On 1/10/25 7:54 PM, Liu Shixin wrote:

On 2025/1/11 3:40, Yang Shi wrote:


On 1/10/25 11:01 AM, Matthew Wilcox wrote:
On Fri, Jan 10, 2025 at 10:04:42AM -0800, Yang Shi wrote:
On 1/9/25 8:31 PM, Matthew Wilcox wrote:
On Thu, Jan 09, 2025 at 09:00:24AM -0800, Yang Shi wrote:
Thanks for catching this. It sounds a little bit weird to have vm_file for
an anonymous VMA. I'm not sure why we should keep such special case. It
seems shared mapping is treated as shmem file mapping. So can we set vm_file
to NULL when mmap'ing /dev/zero for private mapping? Something like:

diff --git a/drivers/char/mem.c b/drivers/char/mem.c
index 169eed162a7f..fc332efc5c11 100644
--- a/drivers/char/mem.c
+++ b/drivers/char/mem.c
@@ -527,6 +527,7 @@ static int mmap_zero(struct file *file, struct
vm_area_struct *vma)
if (vma->vm_flags & VM_SHARED)
return shmem_zero_setup(vma);
vma_set_anonymous(vma);
+ vma->vm_file = NULL;
return 0;
}
I'm wary this might cause other bugs somewhere. rc6 is a bit late to be
introducing such a subtle change.
Thanks for the extra caution. Applying the proposed fix in khugepaged code
is fine to me either. We can try to kill the special case later.

Looking at the code further, I think we should do more to make private
/dev/zero mapping an anonymous mapping:
I'm still nervous about this.
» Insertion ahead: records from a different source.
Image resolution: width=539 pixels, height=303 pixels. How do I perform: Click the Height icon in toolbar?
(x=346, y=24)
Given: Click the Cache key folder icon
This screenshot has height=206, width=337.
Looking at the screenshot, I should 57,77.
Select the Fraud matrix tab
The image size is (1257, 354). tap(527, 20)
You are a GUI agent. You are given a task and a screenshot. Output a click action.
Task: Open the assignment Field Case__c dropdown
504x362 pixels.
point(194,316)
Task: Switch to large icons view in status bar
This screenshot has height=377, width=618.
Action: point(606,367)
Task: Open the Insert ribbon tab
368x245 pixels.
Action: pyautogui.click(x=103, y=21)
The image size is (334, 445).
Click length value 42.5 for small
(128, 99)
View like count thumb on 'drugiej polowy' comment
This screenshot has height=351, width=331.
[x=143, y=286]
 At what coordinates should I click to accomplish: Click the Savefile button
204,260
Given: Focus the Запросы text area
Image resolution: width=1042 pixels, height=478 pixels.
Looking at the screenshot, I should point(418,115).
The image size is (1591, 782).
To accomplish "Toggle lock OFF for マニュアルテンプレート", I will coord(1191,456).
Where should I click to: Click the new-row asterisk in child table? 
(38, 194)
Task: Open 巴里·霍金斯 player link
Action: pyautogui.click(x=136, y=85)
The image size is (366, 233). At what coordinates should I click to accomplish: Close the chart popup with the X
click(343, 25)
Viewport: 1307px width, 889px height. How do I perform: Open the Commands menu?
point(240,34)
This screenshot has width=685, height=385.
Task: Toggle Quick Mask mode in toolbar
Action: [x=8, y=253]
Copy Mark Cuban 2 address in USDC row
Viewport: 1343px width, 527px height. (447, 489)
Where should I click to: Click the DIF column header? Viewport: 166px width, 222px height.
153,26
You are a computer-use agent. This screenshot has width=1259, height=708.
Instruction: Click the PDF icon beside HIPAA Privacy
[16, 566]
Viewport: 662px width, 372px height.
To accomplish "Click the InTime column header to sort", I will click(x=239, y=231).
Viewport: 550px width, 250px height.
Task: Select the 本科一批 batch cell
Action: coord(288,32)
We map device inodes in a lot of places.
Yes, we do. But I don't think this change actually changes the semantic of /dev/zero. Shared /dev/zero mapping is still treated as shmem mapping, private /dev/zero mapping is treated as anonymous mapping, but the current implementation is actually half-baked. It has NULL vma->vm_ops which is used to tell kernel whether it is an anonymous vma or not, but it also has valid vma->vm_file and vma->vm_pgoff as in file offset.

So this special case makes kernel has 3 types of VMA:
- anonymous VMA: vm_ops is NULL, vm_file is NULL, vm_pgoff is the linear address pgoff
- file VMA: vm_ops is *NOT* NULL, valid vm_file and vm_pgoff is index in file
- private /dev/zero mapping VMA

I have posted v2 to fix it in a safe way. Link: https://lore.kernel.org/all/20250111034511.2223353-1-liushixin2@xxxxxxxxxx/

Maybe we can also revisit commit bfd40eaff5ab ("mm: fix vma_is_anonymous() false-positives") and fix it by another way?

What do you mean about revisiting this commit? Reset vm_file and recalculate vm_pgoff in vma_set_anonymous()?


By the way, it seems we collpase the file even after cow for a private file mapping. Is that so?

It seems so.


Thanks,
.